My wife has told me about her reoccurring fantasy of being bent over her desk and F'D. This is a fantasy of hers that she has had for many years. She is a school teacher. I have always told her I'd be more than happy to oblige her. She says "it aint happening". I ask her why and she tells me she doesnt want to risk loosing her job. I tell her how would we get caught? The windows are all tinted and have blinds so no one can see in and the only people that have keys to her room are her and the janitors. We have talked to a, close single female, coworker of hers and she confided in us that she has messed around with another coworker on campus. I mean seriously I can bang one out in 3 minutes if needed.


----------



## SexxxMarriage (Aug 20, 2012)

It's not appropriate given the scenario. If she worked at a regular office, maybe, but not a school, even if it's college. 

Don't mix sex and a scene involving students or where they hang out, for any reason. Just my opinion.


----------



## Plan 9 from OS (Jul 13, 2012)

Make it into a role playing event at home. If you don't have a desk at home, try to find one as close to the desk she has in her classroom. Then have her wear what she normally wears to work and then you can use your imagination to figure out how you want to proceed from there.


----------



## kingsfan (Jun 4, 2012)

Plan 9 from OS said:


> Make it into a role playing event at home. If you don't have a desk at home, try to find one as close to the desk she has in her classroom. Then have her wear what she normally wears to work and then you can use your imagination to figure out how you want to proceed from there.
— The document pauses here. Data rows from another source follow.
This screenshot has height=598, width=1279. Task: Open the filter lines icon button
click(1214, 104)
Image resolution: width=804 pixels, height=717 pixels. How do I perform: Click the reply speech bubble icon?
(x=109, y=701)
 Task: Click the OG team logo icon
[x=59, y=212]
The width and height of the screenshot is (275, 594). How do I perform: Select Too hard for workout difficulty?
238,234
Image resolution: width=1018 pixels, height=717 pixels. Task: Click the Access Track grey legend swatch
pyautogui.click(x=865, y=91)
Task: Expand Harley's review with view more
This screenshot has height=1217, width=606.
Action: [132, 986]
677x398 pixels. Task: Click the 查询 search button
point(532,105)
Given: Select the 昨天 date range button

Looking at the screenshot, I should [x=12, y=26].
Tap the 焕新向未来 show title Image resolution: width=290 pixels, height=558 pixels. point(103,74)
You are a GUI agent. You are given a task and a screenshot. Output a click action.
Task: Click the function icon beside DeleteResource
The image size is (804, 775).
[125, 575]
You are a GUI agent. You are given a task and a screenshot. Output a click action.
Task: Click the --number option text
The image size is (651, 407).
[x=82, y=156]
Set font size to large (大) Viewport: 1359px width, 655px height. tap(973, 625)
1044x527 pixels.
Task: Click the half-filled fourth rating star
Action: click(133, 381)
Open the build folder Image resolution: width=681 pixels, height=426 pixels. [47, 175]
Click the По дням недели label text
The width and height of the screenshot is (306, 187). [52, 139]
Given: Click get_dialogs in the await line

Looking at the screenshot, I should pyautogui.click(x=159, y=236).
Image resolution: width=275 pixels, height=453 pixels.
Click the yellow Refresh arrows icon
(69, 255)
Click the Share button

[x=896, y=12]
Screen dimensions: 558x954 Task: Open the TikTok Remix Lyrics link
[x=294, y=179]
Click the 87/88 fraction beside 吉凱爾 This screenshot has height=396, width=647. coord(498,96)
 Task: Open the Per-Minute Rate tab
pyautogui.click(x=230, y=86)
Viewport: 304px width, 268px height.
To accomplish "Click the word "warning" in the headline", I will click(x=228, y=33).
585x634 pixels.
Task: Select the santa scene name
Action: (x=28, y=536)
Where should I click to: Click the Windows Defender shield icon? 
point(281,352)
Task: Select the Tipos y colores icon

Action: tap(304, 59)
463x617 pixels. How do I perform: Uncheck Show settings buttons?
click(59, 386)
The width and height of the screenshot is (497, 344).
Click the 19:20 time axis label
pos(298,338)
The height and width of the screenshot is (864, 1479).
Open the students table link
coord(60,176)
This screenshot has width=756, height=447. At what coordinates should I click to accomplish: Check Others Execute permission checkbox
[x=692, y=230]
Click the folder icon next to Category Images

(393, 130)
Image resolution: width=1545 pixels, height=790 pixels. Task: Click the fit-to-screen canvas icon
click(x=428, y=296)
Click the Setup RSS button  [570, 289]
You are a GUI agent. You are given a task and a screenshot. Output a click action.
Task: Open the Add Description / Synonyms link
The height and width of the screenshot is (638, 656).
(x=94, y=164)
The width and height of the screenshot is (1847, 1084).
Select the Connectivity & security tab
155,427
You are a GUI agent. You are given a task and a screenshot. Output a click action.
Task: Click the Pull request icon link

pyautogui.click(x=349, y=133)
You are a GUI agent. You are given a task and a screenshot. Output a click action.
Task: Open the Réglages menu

This. Why does it have to be at school? Role play it and have fun. Go buy a cheap used desk if you have to for $25 and throw it out after if you don't want it.


----------



## wiigirl (Jun 14, 2012)

SexxxMarriage said:


> It's not appropriate given the scenario. If she worked at a regular office, maybe, but not a school, even if it's college.
> 
> Don't mix sex and a scene involving students or where they hang out, for any reason. Just my opinion.


Agreed....bad mix. 








_Posted via Mobile Device_


----------



## ladybird (Jun 16, 2010)

Plan 9 from OS said:


> Make it into a role playing event at home. If you don't have a desk at home, try to find one as close to the desk she has in her classroom. Then have her wear what she normally wears to work and then you can use your imagination to figure out how you want to proceed from there.


 This would be a safer way to do it =)


----------



## JCD (Sep 2, 2012)

The thrill is half the fun...and the risk to her reputation is too great. She realizes this. You haven't seemed to.

Say everything you say is true but someone comes in after your '3 minutes of magic' (I'm sure THAT is a HUGE selling point to her...not) If someone comes in shortly AFTER you are there, the smell of sex would reveal something is not kosher in Cambridge because some porking took place.


----------



## Entropy3000 (May 11, 2011)

Yes, but the scenario may not be about her hubby either.

Actually teachers get caught having sex or sexual play at schools way too often. Not worth the risk. Plus many fantasies are best left at that. I vote for the role play at home. I get the thrill of the risk. But that is not the right place for this.


----------



## PHTlump (Jun 2, 2010)

Stay out of the school. Sex in her classroom would put her job at risk. She may, or may not, get fired for it. And this is not the economy you want to go risking your job in. I know you don't think you would get caught. But you should go check out the Coping With Infidelity board to see how many people who were sure they wouldn't get caught actually got caught. You would be amazed at how many ways there are to get caught.


----------



## jaharthur (May 25, 2012)

Your wife is correct to say it ain't happenin' at the school. The very idea reminds me of articles I read in the newspaper about stupid people tricks that make me say, "what the heck were they thinking?"


----------